Tuesday, July 22, 2008

A matter of real estate


I got stopped by tourists today and asked for directions. “I am not from here but I can help you. Where are you going”?
“To la stazione,” one of the four fair-skinned women said with a British accent.
“Do you have a map?” I asked.
They smiled while keeping their distance. Then I realized they were not as close as Italians get to you.
Everything is so close together in Florence—the city of flowers—where you hardly see flowers or trees, at least in the historical center, mostly covered by stone, cement, marble and metal. People walk with determination but not as if they were in a hurry to get anywhere. I see an array of expressions on the faces of the locals; there are not just smiles. I can observe contemplation, parsimony, peace and a touch of boredom, probably because of the daily routine.

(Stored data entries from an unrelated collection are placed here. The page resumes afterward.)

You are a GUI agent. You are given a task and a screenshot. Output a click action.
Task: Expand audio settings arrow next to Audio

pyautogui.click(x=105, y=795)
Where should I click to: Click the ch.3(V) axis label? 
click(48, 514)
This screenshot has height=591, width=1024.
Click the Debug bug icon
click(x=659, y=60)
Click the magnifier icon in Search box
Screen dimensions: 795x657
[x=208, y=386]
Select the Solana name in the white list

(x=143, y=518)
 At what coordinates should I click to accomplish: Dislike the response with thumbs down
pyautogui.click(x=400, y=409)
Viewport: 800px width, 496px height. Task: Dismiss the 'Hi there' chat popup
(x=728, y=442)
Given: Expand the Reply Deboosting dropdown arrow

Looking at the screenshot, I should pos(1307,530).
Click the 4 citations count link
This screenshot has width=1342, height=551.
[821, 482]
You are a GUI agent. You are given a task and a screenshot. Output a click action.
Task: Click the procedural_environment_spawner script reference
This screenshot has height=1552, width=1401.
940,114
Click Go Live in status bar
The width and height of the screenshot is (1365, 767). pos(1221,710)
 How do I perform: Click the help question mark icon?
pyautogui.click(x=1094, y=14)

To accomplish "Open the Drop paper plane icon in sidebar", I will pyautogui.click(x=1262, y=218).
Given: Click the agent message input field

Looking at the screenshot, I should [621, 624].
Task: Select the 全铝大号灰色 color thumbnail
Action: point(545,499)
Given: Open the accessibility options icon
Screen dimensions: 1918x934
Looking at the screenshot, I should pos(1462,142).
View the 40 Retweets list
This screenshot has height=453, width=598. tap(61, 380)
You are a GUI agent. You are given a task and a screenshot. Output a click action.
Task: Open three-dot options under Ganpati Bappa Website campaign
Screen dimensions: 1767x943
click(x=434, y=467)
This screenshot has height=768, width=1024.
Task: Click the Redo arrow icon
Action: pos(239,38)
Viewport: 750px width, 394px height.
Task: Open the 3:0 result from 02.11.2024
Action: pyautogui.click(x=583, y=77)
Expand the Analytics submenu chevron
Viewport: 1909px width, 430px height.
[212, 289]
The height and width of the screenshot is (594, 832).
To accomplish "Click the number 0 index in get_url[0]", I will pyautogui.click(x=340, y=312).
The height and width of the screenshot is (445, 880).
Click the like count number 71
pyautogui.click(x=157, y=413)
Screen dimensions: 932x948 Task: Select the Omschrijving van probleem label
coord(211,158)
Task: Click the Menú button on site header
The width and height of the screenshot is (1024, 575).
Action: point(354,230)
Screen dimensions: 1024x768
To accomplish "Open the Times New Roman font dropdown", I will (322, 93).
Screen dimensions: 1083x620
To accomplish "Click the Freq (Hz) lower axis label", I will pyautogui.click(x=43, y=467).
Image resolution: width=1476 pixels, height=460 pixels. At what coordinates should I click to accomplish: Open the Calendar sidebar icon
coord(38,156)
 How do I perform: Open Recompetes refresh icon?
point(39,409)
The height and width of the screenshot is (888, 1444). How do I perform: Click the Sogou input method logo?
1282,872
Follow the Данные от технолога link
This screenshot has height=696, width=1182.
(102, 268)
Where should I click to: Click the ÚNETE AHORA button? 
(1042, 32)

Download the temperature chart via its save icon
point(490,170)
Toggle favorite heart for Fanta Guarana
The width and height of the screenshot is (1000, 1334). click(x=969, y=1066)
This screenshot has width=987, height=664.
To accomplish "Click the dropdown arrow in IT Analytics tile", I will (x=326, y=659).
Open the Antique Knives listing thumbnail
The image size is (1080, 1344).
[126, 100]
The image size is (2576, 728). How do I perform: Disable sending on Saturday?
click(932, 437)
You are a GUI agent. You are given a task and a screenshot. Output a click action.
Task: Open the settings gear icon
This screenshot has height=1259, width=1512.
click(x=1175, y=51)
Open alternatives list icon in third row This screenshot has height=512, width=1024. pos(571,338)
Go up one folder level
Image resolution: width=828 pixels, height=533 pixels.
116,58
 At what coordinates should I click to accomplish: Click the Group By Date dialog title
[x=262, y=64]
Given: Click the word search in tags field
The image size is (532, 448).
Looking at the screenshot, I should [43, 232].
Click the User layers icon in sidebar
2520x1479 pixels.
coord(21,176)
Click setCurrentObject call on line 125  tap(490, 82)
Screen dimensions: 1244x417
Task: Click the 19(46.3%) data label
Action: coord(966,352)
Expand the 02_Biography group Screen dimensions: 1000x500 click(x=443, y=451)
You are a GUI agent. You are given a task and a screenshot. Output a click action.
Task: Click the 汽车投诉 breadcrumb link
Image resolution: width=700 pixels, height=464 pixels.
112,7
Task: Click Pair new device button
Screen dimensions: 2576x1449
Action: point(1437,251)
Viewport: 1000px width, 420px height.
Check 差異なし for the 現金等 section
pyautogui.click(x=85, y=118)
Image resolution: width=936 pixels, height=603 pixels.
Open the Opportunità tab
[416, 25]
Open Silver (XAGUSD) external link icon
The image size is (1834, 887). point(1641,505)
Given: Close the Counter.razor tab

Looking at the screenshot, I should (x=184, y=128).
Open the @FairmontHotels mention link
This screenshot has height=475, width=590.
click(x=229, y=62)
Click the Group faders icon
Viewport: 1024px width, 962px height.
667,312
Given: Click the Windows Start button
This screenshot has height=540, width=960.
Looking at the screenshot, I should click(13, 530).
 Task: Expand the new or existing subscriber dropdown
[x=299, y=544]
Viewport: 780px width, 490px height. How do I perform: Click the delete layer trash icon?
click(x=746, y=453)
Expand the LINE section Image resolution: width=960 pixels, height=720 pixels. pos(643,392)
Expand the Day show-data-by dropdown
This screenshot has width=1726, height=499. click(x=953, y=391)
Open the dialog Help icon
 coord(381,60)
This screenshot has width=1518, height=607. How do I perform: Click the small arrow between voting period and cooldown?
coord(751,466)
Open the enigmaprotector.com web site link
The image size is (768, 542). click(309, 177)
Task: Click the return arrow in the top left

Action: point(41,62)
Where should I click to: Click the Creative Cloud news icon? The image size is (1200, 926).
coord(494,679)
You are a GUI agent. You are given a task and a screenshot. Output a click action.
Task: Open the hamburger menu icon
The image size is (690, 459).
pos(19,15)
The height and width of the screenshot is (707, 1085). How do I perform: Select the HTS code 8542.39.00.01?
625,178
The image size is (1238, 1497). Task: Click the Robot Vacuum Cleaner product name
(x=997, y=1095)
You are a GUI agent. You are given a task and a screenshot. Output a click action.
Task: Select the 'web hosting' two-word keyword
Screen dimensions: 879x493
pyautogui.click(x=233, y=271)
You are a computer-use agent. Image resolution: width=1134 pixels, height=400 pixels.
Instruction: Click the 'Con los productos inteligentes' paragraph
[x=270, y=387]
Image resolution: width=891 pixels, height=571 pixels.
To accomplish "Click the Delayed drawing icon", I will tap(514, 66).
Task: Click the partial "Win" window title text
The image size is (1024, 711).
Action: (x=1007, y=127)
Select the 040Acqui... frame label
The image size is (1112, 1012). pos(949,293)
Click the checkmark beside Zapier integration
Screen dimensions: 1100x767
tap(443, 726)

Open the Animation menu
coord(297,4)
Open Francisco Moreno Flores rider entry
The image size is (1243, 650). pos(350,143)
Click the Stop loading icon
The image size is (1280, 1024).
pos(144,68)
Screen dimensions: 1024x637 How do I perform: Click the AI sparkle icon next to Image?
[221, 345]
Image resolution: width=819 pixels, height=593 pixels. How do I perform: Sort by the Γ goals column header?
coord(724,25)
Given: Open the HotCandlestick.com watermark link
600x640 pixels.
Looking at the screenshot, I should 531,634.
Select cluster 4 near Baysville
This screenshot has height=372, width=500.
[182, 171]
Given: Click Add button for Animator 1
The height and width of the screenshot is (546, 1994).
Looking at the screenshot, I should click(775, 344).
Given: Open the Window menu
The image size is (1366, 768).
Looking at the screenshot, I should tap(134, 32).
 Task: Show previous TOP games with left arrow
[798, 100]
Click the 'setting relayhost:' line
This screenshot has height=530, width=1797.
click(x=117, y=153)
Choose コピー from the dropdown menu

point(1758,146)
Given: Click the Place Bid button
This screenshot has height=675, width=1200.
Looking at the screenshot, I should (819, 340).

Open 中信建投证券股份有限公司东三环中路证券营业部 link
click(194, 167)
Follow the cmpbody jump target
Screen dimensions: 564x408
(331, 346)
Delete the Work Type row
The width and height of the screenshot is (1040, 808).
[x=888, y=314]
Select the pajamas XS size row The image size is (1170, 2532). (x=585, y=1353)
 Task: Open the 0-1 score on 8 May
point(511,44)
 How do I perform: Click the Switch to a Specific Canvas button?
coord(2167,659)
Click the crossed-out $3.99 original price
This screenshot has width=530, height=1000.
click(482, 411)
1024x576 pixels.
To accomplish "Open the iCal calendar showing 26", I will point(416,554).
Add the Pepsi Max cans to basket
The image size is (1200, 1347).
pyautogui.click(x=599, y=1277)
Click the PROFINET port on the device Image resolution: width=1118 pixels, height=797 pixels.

Bodies, faces, cars, bicycles, armpit odor, breaths are in constant contact with you. A smell of urine at the corner of Piazza della Anunziata crosses my path. It doesn’t particularly bother me but it is definitely different from the space notion we have in the American Midwest. However, a person needs to be much more aware of the surroundings. Sometimes I think we need a second set of eyes on the back of our heads. Everything from a car, a bike, a scooter, a pedestrian or even a “little Gypsy thief” —as the carabinieri (police) said— can come out of nowhere.
Streets are narrow and sidewalks even narrower. I think about a Hummer trying to get through one of these streets at the same time thousands of tourists roam around the city in search of Michelangelo, Raffaello, Brunelleschi and Botticelli while carrying their cameras and water bottles.